Data to process -

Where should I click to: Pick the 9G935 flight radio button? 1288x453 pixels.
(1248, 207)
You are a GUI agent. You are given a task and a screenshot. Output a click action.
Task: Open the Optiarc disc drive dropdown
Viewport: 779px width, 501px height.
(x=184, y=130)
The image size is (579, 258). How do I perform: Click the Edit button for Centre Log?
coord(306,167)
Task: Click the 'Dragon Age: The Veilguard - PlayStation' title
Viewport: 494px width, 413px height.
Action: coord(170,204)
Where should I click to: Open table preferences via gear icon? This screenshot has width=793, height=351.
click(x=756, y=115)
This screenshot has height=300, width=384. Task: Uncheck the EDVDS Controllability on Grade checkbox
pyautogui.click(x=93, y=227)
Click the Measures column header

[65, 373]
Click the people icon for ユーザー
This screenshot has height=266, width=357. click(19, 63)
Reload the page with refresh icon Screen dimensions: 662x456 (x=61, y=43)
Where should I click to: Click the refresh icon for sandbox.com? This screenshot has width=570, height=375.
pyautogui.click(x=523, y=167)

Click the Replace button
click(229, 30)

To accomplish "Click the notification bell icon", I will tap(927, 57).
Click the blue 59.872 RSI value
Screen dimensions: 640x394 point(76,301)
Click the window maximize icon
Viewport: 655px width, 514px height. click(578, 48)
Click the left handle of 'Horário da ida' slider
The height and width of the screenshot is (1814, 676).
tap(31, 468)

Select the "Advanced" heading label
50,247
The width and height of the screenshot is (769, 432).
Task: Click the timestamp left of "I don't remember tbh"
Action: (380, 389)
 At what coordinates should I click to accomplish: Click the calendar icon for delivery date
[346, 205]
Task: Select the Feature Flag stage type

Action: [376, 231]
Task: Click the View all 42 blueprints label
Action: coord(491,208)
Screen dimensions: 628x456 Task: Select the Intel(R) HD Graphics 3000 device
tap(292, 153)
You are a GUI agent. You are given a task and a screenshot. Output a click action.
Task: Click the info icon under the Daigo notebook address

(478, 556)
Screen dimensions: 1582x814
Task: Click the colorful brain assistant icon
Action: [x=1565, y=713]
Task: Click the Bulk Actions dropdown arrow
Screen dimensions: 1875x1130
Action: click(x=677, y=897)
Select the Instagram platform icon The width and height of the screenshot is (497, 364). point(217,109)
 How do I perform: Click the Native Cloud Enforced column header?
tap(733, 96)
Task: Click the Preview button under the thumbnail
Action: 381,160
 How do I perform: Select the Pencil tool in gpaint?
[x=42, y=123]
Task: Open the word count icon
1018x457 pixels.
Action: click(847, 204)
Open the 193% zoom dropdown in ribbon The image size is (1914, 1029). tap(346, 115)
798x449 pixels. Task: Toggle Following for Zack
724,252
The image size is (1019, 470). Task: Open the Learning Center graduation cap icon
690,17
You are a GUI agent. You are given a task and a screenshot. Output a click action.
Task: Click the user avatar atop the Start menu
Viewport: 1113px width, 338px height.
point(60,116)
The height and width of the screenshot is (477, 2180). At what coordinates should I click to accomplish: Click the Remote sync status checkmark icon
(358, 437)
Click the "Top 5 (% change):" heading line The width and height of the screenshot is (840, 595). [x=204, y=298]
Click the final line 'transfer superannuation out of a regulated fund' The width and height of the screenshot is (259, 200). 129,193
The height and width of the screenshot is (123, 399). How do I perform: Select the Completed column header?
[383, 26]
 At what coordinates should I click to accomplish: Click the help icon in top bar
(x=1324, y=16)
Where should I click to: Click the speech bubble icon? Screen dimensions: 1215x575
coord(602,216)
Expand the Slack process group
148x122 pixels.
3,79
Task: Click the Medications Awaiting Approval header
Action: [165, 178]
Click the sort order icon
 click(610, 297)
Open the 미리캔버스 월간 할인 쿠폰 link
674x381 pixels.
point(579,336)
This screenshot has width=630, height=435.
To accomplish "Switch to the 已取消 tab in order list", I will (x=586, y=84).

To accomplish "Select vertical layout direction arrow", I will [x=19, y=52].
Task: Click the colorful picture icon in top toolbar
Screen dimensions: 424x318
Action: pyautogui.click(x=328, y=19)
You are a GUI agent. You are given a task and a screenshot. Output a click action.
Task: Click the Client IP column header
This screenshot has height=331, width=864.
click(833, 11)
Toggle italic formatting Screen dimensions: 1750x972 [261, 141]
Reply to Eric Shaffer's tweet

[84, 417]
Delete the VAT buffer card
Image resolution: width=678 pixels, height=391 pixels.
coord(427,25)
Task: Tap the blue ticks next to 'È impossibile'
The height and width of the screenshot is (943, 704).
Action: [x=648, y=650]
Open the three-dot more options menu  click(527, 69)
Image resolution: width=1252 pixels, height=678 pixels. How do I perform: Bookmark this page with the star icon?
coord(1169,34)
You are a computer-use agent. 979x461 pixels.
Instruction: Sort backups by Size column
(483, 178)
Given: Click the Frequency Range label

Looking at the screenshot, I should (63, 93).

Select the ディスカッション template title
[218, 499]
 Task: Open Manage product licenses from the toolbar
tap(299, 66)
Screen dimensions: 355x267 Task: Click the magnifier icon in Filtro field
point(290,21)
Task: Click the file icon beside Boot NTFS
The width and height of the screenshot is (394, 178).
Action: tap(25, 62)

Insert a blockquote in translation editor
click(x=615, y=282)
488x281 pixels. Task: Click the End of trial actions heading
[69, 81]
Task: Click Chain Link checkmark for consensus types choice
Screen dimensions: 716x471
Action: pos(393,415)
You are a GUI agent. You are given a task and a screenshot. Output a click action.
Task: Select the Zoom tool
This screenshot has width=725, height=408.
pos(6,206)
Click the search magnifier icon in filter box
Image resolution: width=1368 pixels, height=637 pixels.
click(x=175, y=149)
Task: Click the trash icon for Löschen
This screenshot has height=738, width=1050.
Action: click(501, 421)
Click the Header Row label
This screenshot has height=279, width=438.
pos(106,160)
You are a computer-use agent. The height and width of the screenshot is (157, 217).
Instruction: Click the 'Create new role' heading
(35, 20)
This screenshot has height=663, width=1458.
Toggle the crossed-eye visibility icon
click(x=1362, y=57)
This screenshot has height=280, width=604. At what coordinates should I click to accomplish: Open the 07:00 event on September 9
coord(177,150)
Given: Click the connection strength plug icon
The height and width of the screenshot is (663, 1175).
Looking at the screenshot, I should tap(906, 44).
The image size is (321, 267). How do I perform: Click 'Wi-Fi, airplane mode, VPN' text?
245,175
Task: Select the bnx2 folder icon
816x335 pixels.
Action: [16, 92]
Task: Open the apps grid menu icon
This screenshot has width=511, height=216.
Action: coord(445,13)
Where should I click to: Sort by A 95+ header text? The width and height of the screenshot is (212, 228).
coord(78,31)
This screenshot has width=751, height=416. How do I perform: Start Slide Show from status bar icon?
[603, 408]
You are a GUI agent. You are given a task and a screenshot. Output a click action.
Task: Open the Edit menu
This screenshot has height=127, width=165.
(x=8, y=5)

What is required - Copy out every one of the records above verbatim, line for line, without altering anything.

Problem solution -
Where should I click to: Pick the 9G935 flight radio button? 1288x453 pixels.
(1248, 207)
You are a GUI agent. You are given a task and a screenshot. Output a click action.
Task: Open the Optiarc disc drive dropdown
Viewport: 779px width, 501px height.
(x=184, y=130)
The image size is (579, 258). How do I perform: Click the Edit button for Centre Log?
coord(306,167)
Task: Click the 'Dragon Age: The Veilguard - PlayStation' title
Viewport: 494px width, 413px height.
Action: coord(170,204)
Where should I click to: Open table preferences via gear icon? This screenshot has width=793, height=351.
click(x=756, y=115)
This screenshot has height=300, width=384. Task: Uncheck the EDVDS Controllability on Grade checkbox
pyautogui.click(x=93, y=227)
Click the Measures column header

[65, 373]
Click the people icon for ユーザー
This screenshot has height=266, width=357. click(19, 63)
Reload the page with refresh icon Screen dimensions: 662x456 (x=61, y=43)
Where should I click to: Click the refresh icon for sandbox.com? This screenshot has width=570, height=375.
pyautogui.click(x=523, y=167)

Click the Replace button
click(229, 30)

To accomplish "Click the notification bell icon", I will tap(927, 57).
Click the blue 59.872 RSI value
Screen dimensions: 640x394 point(76,301)
Click the window maximize icon
Viewport: 655px width, 514px height. click(578, 48)
Click the left handle of 'Horário da ida' slider
The height and width of the screenshot is (1814, 676).
tap(31, 468)

Select the "Advanced" heading label
50,247
The width and height of the screenshot is (769, 432).
Task: Click the timestamp left of "I don't remember tbh"
Action: (380, 389)
 At what coordinates should I click to accomplish: Click the calendar icon for delivery date
[346, 205]
Task: Select the Feature Flag stage type

Action: [376, 231]
Task: Click the View all 42 blueprints label
Action: coord(491,208)
Screen dimensions: 628x456 Task: Select the Intel(R) HD Graphics 3000 device
tap(292, 153)
You are a GUI agent. You are given a task and a screenshot. Output a click action.
Task: Click the info icon under the Daigo notebook address

(478, 556)
Screen dimensions: 1582x814
Task: Click the colorful brain assistant icon
Action: [x=1565, y=713]
Task: Click the Bulk Actions dropdown arrow
Screen dimensions: 1875x1130
Action: click(x=677, y=897)
Select the Instagram platform icon The width and height of the screenshot is (497, 364). point(217,109)
 How do I perform: Click the Native Cloud Enforced column header?
tap(733, 96)
Task: Click the Preview button under the thumbnail
Action: 381,160
 How do I perform: Select the Pencil tool in gpaint?
[x=42, y=123]
Task: Open the word count icon
1018x457 pixels.
Action: click(847, 204)
Open the 193% zoom dropdown in ribbon The image size is (1914, 1029). tap(346, 115)
798x449 pixels. Task: Toggle Following for Zack
724,252
The image size is (1019, 470). Task: Open the Learning Center graduation cap icon
690,17
You are a GUI agent. You are given a task and a screenshot. Output a click action.
Task: Click the user avatar atop the Start menu
Viewport: 1113px width, 338px height.
point(60,116)
The height and width of the screenshot is (477, 2180). At what coordinates should I click to accomplish: Click the Remote sync status checkmark icon
(358, 437)
Click the "Top 5 (% change):" heading line The width and height of the screenshot is (840, 595). [x=204, y=298]
Click the final line 'transfer superannuation out of a regulated fund' The width and height of the screenshot is (259, 200). 129,193
The height and width of the screenshot is (123, 399). How do I perform: Select the Completed column header?
[383, 26]
 At what coordinates should I click to accomplish: Click the help icon in top bar
(x=1324, y=16)
Where should I click to: Click the speech bubble icon? Screen dimensions: 1215x575
coord(602,216)
Expand the Slack process group
148x122 pixels.
3,79
Task: Click the Medications Awaiting Approval header
Action: [165, 178]
Click the sort order icon
 click(610, 297)
Open the 미리캔버스 월간 할인 쿠폰 link
674x381 pixels.
point(579,336)
This screenshot has width=630, height=435.
To accomplish "Switch to the 已取消 tab in order list", I will (x=586, y=84).

To accomplish "Select vertical layout direction arrow", I will [x=19, y=52].
Task: Click the colorful picture icon in top toolbar
Screen dimensions: 424x318
Action: pyautogui.click(x=328, y=19)
You are a GUI agent. You are given a task and a screenshot. Output a click action.
Task: Click the Client IP column header
This screenshot has height=331, width=864.
click(833, 11)
Toggle italic formatting Screen dimensions: 1750x972 [261, 141]
Reply to Eric Shaffer's tweet

[84, 417]
Delete the VAT buffer card
Image resolution: width=678 pixels, height=391 pixels.
coord(427,25)
Task: Tap the blue ticks next to 'È impossibile'
The height and width of the screenshot is (943, 704).
Action: [x=648, y=650]
Open the three-dot more options menu  click(527, 69)
Image resolution: width=1252 pixels, height=678 pixels. How do I perform: Bookmark this page with the star icon?
coord(1169,34)
You are a computer-use agent. 979x461 pixels.
Instruction: Sort backups by Size column
(483, 178)
Given: Click the Frequency Range label

Looking at the screenshot, I should (63, 93).

Select the ディスカッション template title
[218, 499]
 Task: Open Manage product licenses from the toolbar
tap(299, 66)
Screen dimensions: 355x267 Task: Click the magnifier icon in Filtro field
point(290,21)
Task: Click the file icon beside Boot NTFS
The width and height of the screenshot is (394, 178).
Action: tap(25, 62)

Insert a blockquote in translation editor
click(x=615, y=282)
488x281 pixels. Task: Click the End of trial actions heading
[69, 81]
Task: Click Chain Link checkmark for consensus types choice
Screen dimensions: 716x471
Action: pos(393,415)
You are a GUI agent. You are given a task and a screenshot. Output a click action.
Task: Select the Zoom tool
This screenshot has width=725, height=408.
pos(6,206)
Click the search magnifier icon in filter box
Image resolution: width=1368 pixels, height=637 pixels.
click(x=175, y=149)
Task: Click the trash icon for Löschen
This screenshot has height=738, width=1050.
Action: click(501, 421)
Click the Header Row label
This screenshot has height=279, width=438.
pos(106,160)
You are a computer-use agent. The height and width of the screenshot is (157, 217).
Instruction: Click the 'Create new role' heading
(35, 20)
This screenshot has height=663, width=1458.
Toggle the crossed-eye visibility icon
click(x=1362, y=57)
This screenshot has height=280, width=604. At what coordinates should I click to accomplish: Open the 07:00 event on September 9
coord(177,150)
Given: Click the connection strength plug icon
The height and width of the screenshot is (663, 1175).
Looking at the screenshot, I should tap(906, 44).
The image size is (321, 267). How do I perform: Click 'Wi-Fi, airplane mode, VPN' text?
245,175
Task: Select the bnx2 folder icon
816x335 pixels.
Action: [16, 92]
Task: Open the apps grid menu icon
This screenshot has width=511, height=216.
Action: coord(445,13)
Where should I click to: Sort by A 95+ header text? The width and height of the screenshot is (212, 228).
coord(78,31)
This screenshot has width=751, height=416. How do I perform: Start Slide Show from status bar icon?
[603, 408]
You are a GUI agent. You are given a task and a screenshot. Output a click action.
Task: Open the Edit menu
This screenshot has height=127, width=165.
(x=8, y=5)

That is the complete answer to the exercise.